予期せぬ妊娠、責められるのはなぜいつも女子?男性の無知と無理解が「生み捨て」招く

短編映画「まだ見ぬ あなたに」の主人公、遥は

短編映画「まだ見ぬ あなたに」の主人公、遥は予期せず妊娠してしまった17歳の女子高生。誰にも相談できずにいるうちに中絶できる時期を逃してしまい、追いつめられていく。

短編映画「まだ見ぬ あなたに」より©Foster Care Promotion Project

同級生との一時の性行為で妊娠してしまった17歳の女子高生、遥。父子家庭で誰にも相談できずにいるうちに、中絶できる時期も過ぎてしまった。いくつもの産婦人科を受診したが「22週を過ぎたら立派な人間だから、おろしたら殺人になる」などと断られ、追いつめられていく——。

これは短編映画「まだ見ぬ あなたに」の冒頭場面だが、予期せず妊娠し中絶の時期を逸してしまう少女は、現実にも少なくない。

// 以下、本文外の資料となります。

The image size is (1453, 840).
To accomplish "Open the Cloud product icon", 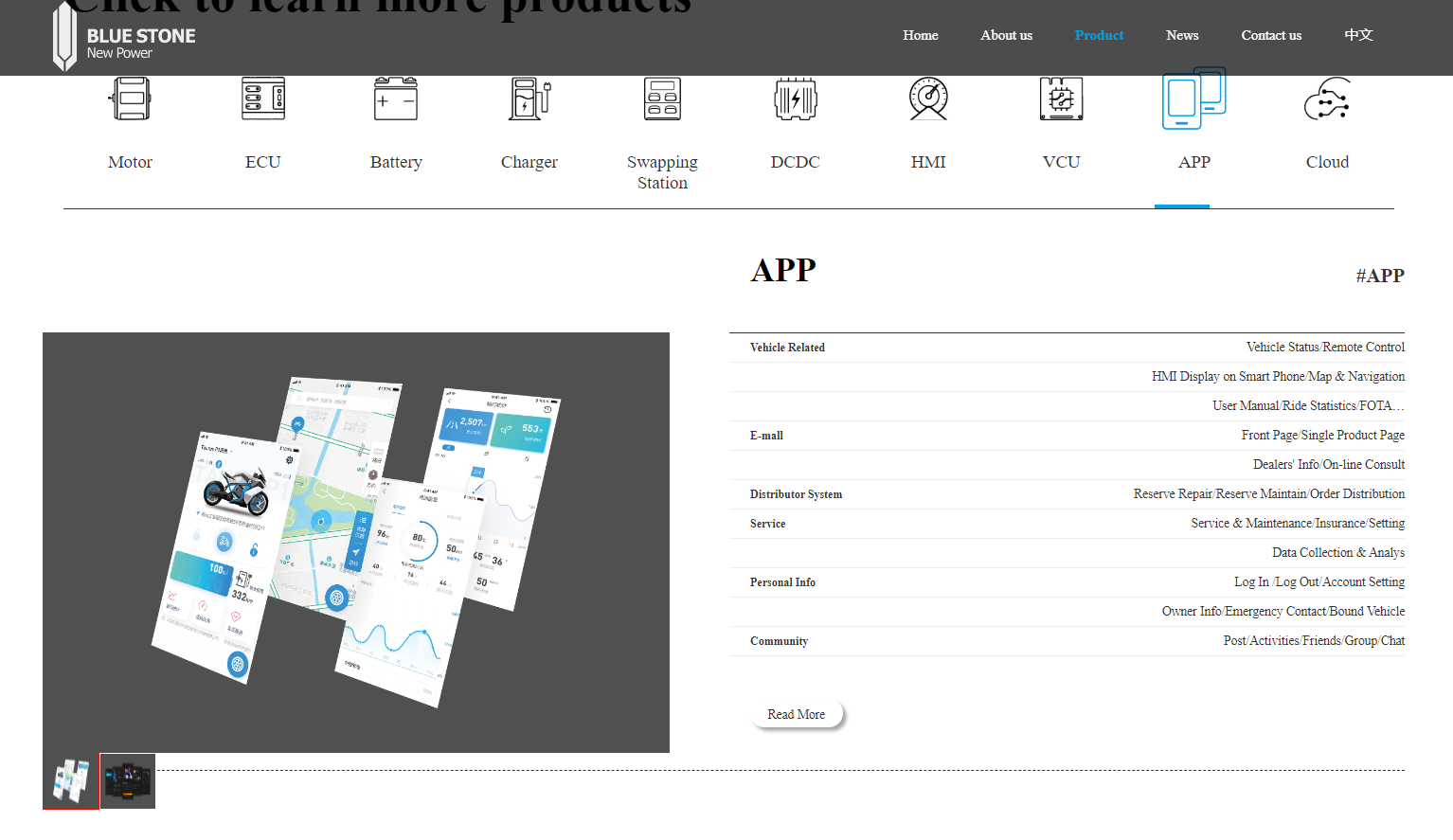I will click(1327, 99).
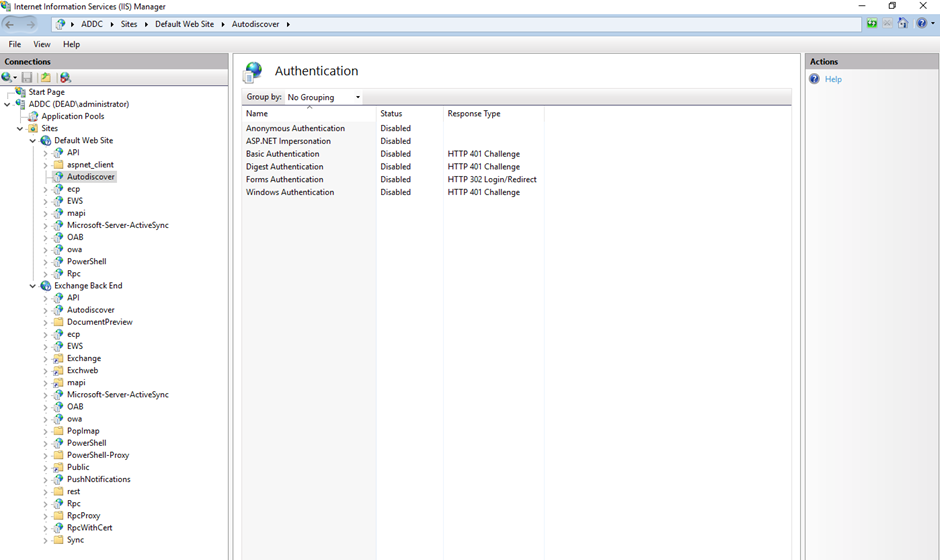This screenshot has height=560, width=940.
Task: Click the blue Help question mark icon in toolbar
Action: tap(921, 24)
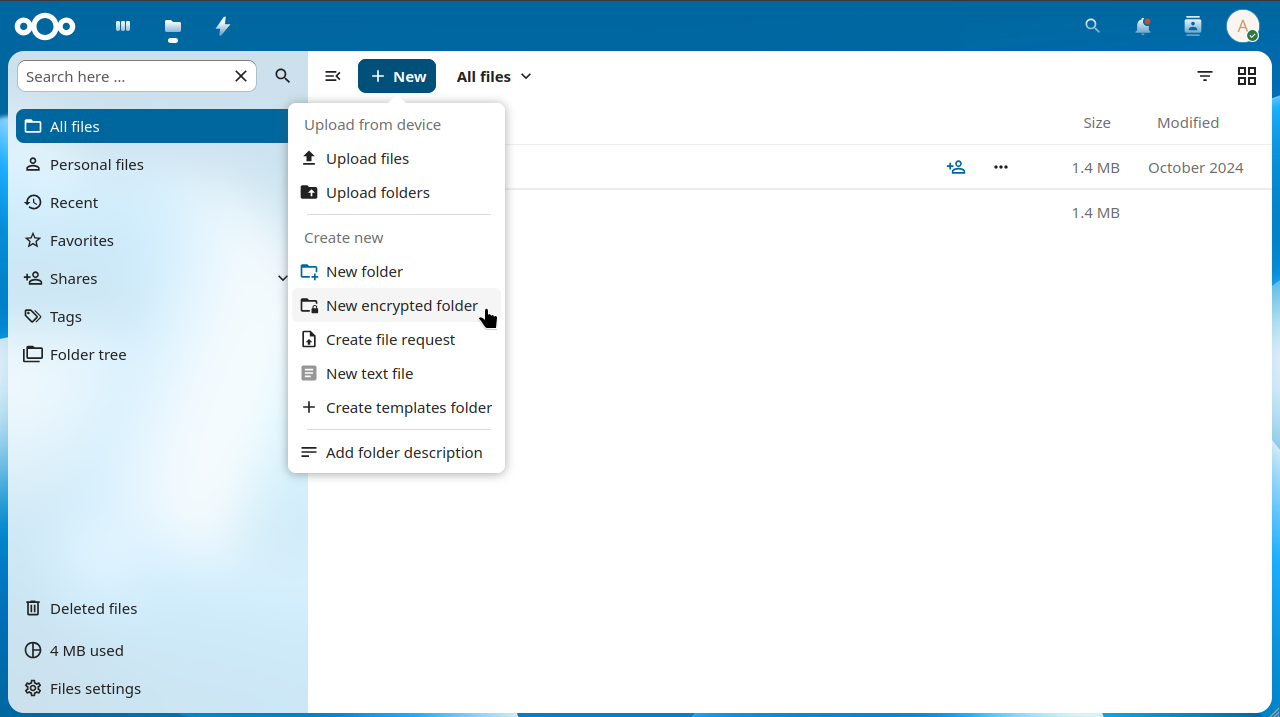Open the filter options icon
This screenshot has height=717, width=1280.
tap(1204, 76)

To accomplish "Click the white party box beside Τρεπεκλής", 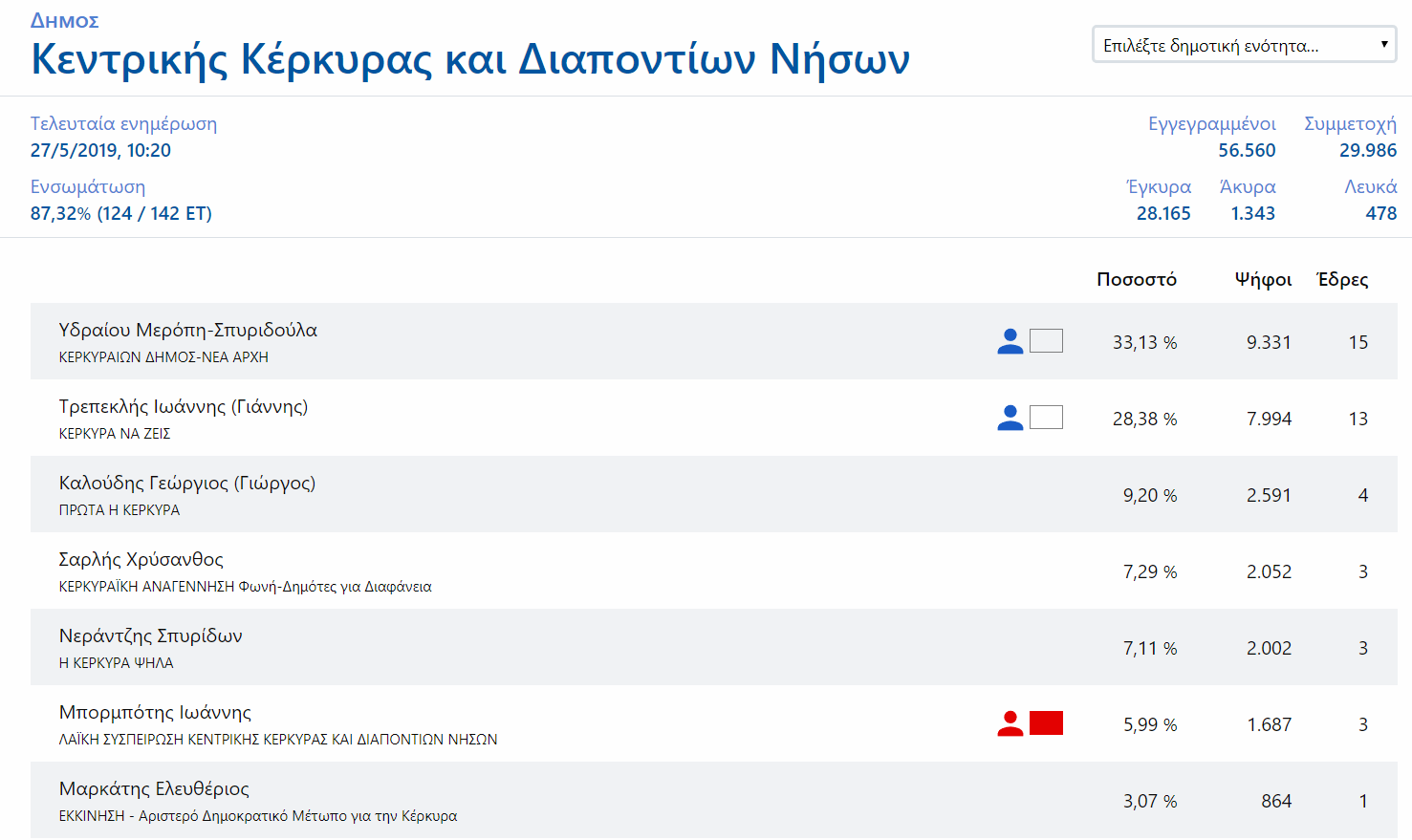I will point(1046,417).
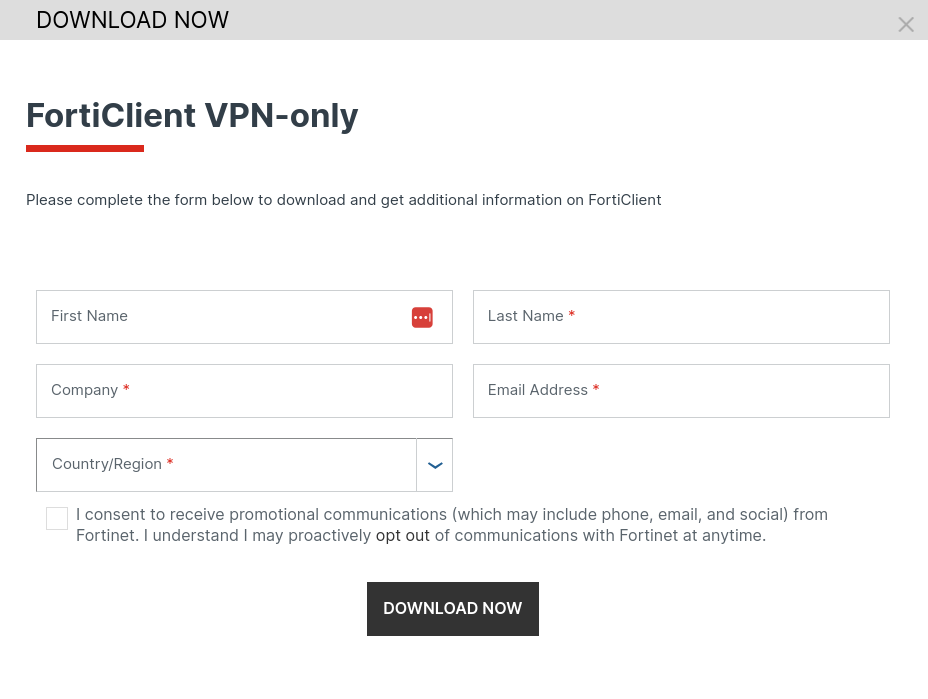Image resolution: width=928 pixels, height=699 pixels.
Task: Click the required asterisk beside Country/Region
Action: point(170,464)
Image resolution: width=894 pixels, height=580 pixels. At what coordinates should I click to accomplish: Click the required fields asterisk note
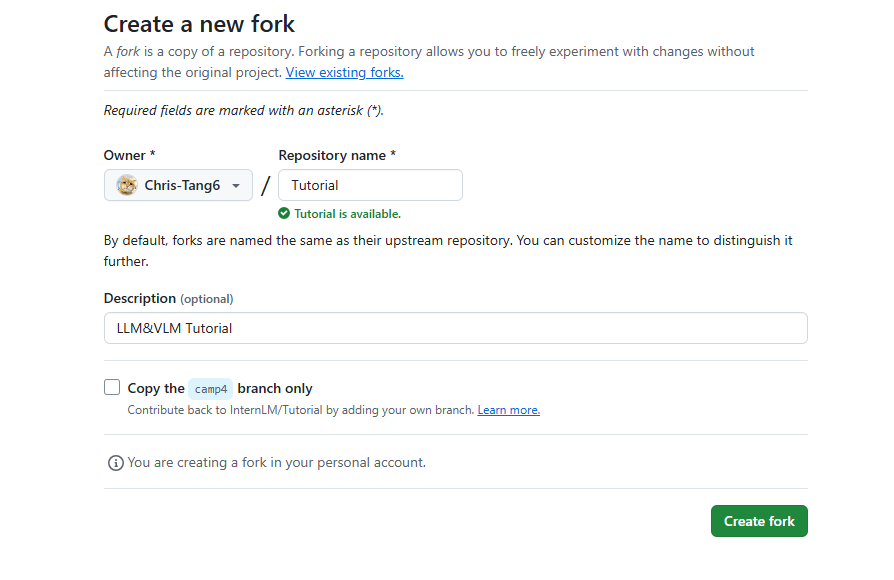pyautogui.click(x=243, y=110)
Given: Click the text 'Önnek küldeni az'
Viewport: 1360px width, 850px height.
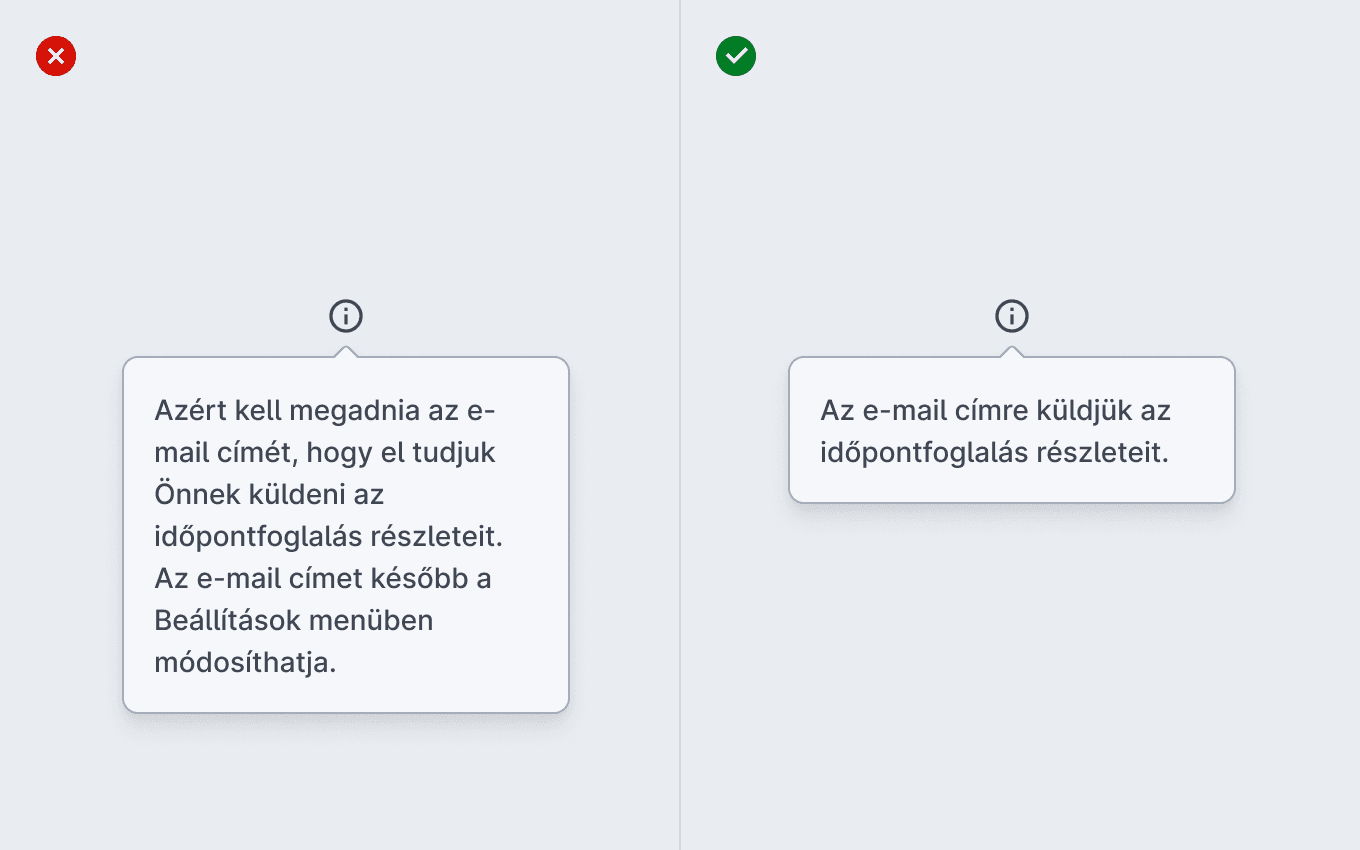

岩手県では、19歳の少女が自宅のトイレで男児を出産後、窓の外に投げ捨てたとして2019年10月、殺人容疑で逮捕された。事件が起こると「生み捨て」した母親ばかりが責められがちだが、映画のメガホンをとった小澤雅人監督は、背景に「男たちの無知と無理解」があると指摘する。

「うちの息子は悪くない」開き直る親

指をさす男性

「周囲の無理解と、卑怯な男たち」の姿を描きたかったと小澤監督は話す。妊娠した女性が妊娠した事実と向き合いながら精神的に成長していくのに対し、男性側は逃げてしまったり、責任を転嫁しがちだとも。

Getty/taa22

遥の妊娠が発覚すると、相手の親は中絶できないという事実を受け入れられず、「産んで、育てられるんですか!」と、怒りをあらわにする。親たちが言い争う姿を見て遥は逃げ出し、「いらないのに!」と、泣きながらお腹を叩く。

だが遥は一方で、ことの重大さに打ちのめされ「最低だよね、ひどいことしちゃった……」と、自責の念も口にする。